Once again on the first day of Bournemouth’s infamous air Festival, the Met office forecast heavy rain.
Instead of seeing planes fly high in the sky, Bournemouth Pier was a picture of brollies and Pac-a-macs.
Bournemouth lower gardens were this morning a scene of emptiness. Instead of the thriving, buzzing, vibrant centre of Bournemouth, the Uk’s number one tourist hotspot.
Every year hundreds of people flock to the seaside on the 19th August for the four day air show spectacular and like last year some were sadly dissapointed by the cancelled flights.
Authorities were faced with unexpected floods and dissapointed day trippers.
Local Buisness’s were out of profit as they opened their doors to a handfull of wet and weary punters in search of a walm coffee and a place to escape the endless showers.
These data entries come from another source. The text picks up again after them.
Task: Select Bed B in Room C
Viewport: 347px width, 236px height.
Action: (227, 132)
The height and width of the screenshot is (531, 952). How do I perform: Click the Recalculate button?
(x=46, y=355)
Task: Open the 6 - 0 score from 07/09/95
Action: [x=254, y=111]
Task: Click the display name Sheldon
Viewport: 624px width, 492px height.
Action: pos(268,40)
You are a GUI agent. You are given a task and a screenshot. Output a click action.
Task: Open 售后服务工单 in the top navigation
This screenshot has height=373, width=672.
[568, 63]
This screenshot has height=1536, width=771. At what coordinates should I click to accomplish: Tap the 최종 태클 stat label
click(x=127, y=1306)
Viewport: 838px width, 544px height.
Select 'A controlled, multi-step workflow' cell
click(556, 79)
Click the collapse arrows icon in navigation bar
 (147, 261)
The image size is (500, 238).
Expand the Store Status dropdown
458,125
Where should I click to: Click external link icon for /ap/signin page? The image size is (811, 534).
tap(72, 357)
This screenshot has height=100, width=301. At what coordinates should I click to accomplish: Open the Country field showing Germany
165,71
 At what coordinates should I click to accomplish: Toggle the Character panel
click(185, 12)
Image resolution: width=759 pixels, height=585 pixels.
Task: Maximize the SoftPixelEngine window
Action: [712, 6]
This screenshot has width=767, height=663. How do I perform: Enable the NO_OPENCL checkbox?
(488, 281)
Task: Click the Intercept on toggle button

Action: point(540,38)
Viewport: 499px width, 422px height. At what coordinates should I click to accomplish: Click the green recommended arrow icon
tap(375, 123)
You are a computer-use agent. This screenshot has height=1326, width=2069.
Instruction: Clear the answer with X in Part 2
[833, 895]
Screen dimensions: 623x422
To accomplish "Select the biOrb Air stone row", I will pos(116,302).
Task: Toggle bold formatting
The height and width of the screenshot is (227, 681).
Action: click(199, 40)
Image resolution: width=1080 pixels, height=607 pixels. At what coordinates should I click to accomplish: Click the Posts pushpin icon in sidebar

In one incident outside Hot Rocks Surf Resturant, Pier Aprroach, a five meter square patch of the bricks from the concrete flooring came away from the ground.
A scene that resembled the aftermath of an earthquake was attended to by Council workers who baracaded the area, whilst local citizens helped stop wandering tourists walking into the lakes of flowing water burst from the banks of the Bournemouth Gardens gentle stream.
Commuters struggled to get to work on time and locals were re-directed on every route towards the air festival amongst a scurry of hopefuls, who bravely ventured out to see at least some activity. They were met with more rain.
One young boy, Niall Cole, 15, all the way from Salsbury, rides the bus home from work and got stuck in Bournemouth for two hours before being picked up by his dad. He said: “I’ve been sat in the rain at the bus stop waiting over an hour for my bus! I don’t think it’s coming, I’m not happy.”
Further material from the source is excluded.